Just as he reached this conclusion, the clerk reappeared. He was not happy.
“Every door in the town, sir,” said Albanus, slumping back against the table in the treatment room. “Every single door. And I explained that I’d been sent by an officer. In case they thought I was hunting down a runaway girlfriend.”
“Very wise.”
“I had to stop telling people you were a doctor,” he said. “Some of them wanted to tell me what was wrong with them.” He winced. “One even wanted me to look at it.”
“I know,” agreed Ruso. “That’s why I don’t tell them either.”
“A couple of them said they wouldn’t talk to me because a doctor had murdered that trumpeter they found in the alley.”

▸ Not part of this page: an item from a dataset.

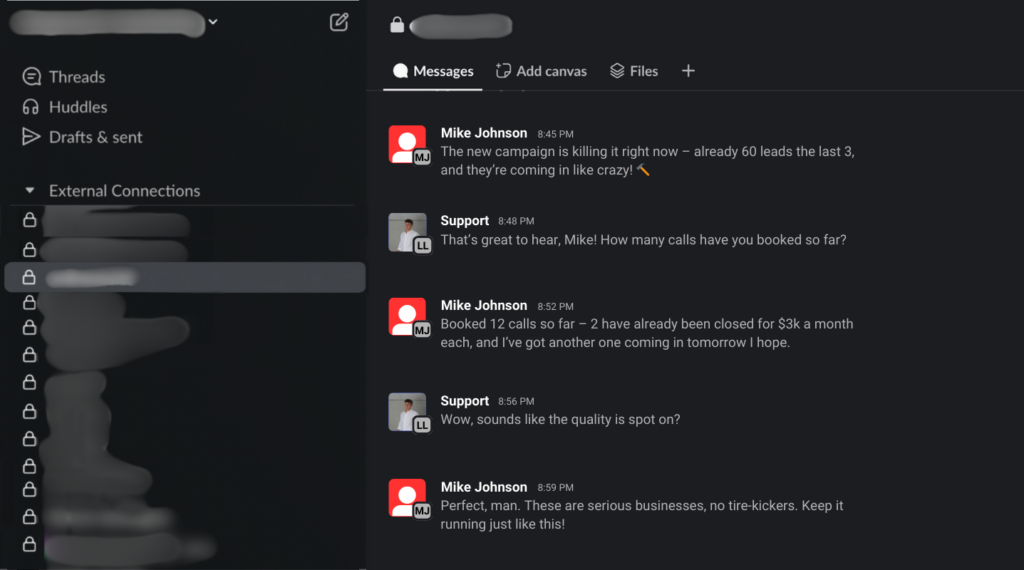Click the Drafts & sent paper plane icon
The image size is (1024, 570).
[x=31, y=137]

“Really?” said Ruso. Evidently Thessalus’s confession was no longer a secret. He wondered whether anybody had told Metellus.

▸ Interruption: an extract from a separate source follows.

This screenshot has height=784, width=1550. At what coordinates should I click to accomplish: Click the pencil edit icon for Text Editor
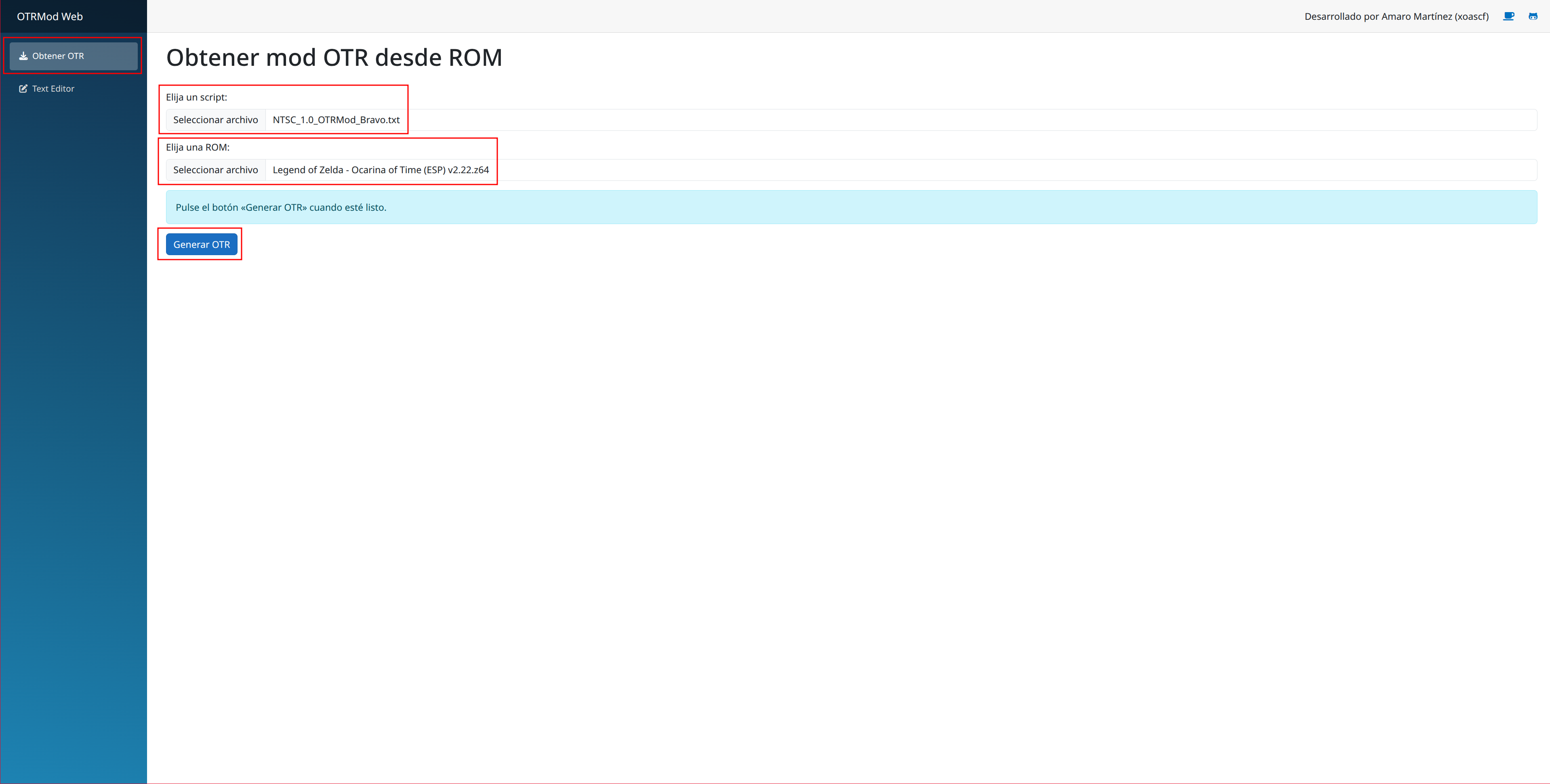pyautogui.click(x=23, y=88)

“Then some ignorant clod in the vehicle repair shop said if I was snooping around his woman I would end up in the alley too. And some people wouldn’t talk to me at all. I suppose they were hoping for a bribe.”
“Probably,” said Ruso, wondering how the news about Thessalus had leaked out.
“But I didn’t have any money, sir,” the clerk pointed out, clearly feeling his officer did not appreciate the difficulty of the fool’s errand on which he had wasted most of the morning. “And I had no idea she might be using a native name.”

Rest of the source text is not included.